[Your objective]
In the data below, please swap "checkbox" for "tickbox" and give everything from the line containing "Viewport: 232px width, 200px" down to the line containing "Action: 190,153", with all else unchanged and the pictures left out.

[Data to process]
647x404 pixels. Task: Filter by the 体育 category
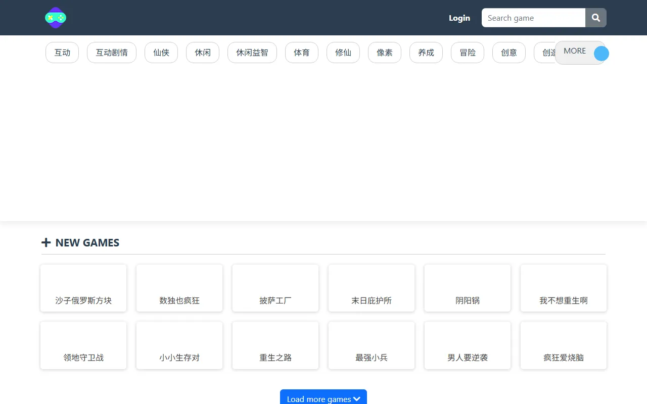click(x=302, y=53)
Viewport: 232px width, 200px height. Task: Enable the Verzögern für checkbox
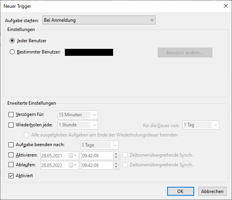pos(11,115)
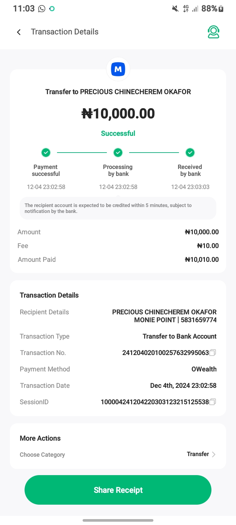This screenshot has width=236, height=525.
Task: Tap the Received by bank checkmark
Action: 190,153
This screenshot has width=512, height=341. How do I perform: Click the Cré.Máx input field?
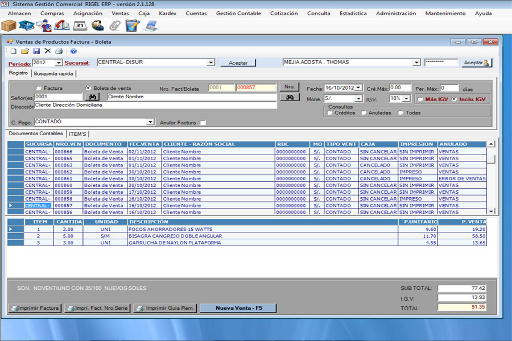pyautogui.click(x=400, y=88)
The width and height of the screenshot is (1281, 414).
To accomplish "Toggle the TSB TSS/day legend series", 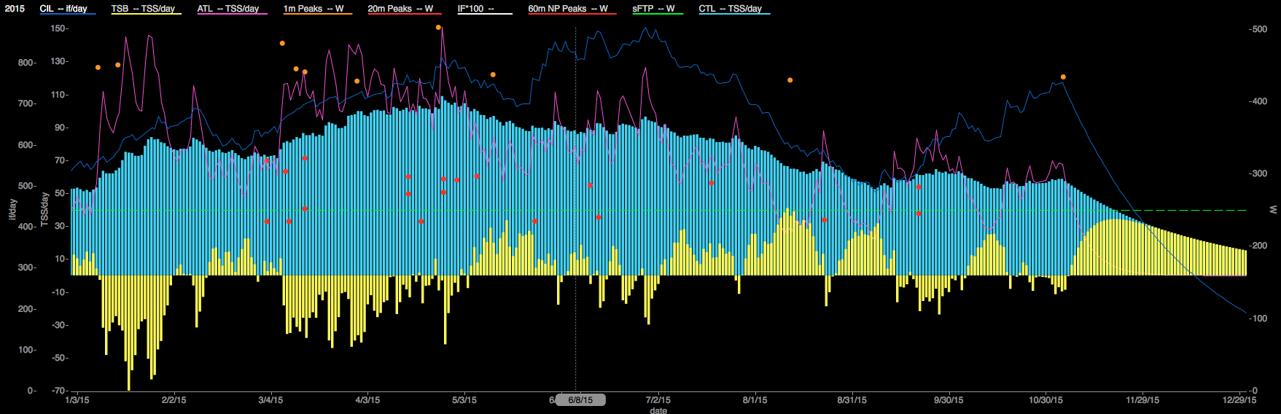I will pyautogui.click(x=143, y=9).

[Answer in full]
Viewport: 232px width, 200px height. Task: Enable the Verzögern für tickbox
pos(11,115)
This screenshot has width=236, height=525.
Task: Tap the Received by bank checkmark
Action: 190,153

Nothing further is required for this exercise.